- [To do]:
Find every line in the records below that contains the word "pixels", and copy each of those lines in full.

Records in a dataset
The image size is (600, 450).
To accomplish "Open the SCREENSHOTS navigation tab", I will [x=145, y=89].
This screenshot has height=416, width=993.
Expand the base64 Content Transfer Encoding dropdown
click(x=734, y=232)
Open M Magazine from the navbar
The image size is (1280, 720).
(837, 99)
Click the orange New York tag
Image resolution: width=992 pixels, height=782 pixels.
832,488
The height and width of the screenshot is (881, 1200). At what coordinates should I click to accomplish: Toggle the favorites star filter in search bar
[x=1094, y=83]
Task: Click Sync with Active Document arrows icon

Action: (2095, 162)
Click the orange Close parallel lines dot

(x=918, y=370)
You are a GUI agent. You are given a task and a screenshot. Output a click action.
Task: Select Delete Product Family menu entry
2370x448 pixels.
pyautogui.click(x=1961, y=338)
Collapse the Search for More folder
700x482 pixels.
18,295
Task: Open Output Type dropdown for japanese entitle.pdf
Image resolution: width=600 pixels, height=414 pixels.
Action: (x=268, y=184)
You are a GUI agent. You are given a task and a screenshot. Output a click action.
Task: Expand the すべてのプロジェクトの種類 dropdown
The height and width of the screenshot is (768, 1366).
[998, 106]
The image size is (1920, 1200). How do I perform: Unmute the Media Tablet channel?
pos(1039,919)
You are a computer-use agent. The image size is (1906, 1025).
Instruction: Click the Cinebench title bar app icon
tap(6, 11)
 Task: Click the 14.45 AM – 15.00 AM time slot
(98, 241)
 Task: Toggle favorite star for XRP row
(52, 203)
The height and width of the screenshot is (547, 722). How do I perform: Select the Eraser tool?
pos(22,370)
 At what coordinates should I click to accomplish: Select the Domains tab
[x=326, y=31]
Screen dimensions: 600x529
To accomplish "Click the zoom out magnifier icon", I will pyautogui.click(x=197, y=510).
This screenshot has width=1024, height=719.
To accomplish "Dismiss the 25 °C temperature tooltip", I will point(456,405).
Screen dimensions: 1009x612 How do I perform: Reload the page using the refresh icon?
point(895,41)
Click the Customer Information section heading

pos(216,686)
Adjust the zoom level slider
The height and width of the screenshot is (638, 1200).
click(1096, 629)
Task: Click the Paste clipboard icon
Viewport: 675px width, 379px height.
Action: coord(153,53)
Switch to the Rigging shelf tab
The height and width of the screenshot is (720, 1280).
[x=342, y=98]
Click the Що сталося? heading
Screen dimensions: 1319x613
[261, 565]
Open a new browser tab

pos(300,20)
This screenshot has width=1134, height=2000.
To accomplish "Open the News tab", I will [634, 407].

- [Response to the exercise]:
Image resolution: width=992 pixels, height=782 pixels.
2370x448 pixels.
700x482 pixels.
Image resolution: width=600 pixels, height=414 pixels.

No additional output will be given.